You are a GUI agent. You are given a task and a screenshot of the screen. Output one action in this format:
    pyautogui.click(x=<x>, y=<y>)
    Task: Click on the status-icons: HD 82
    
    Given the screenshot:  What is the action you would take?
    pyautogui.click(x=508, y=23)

--------

*Exercise objective*:
Collect every line of the records that contains the string "screenshot", and reproduce each one in full.

*Written response*:
You are a GUI agent. You are given a task and a screenshot of the screen. Output one action in this format:
    Given the screenshot:  What is the action you would take?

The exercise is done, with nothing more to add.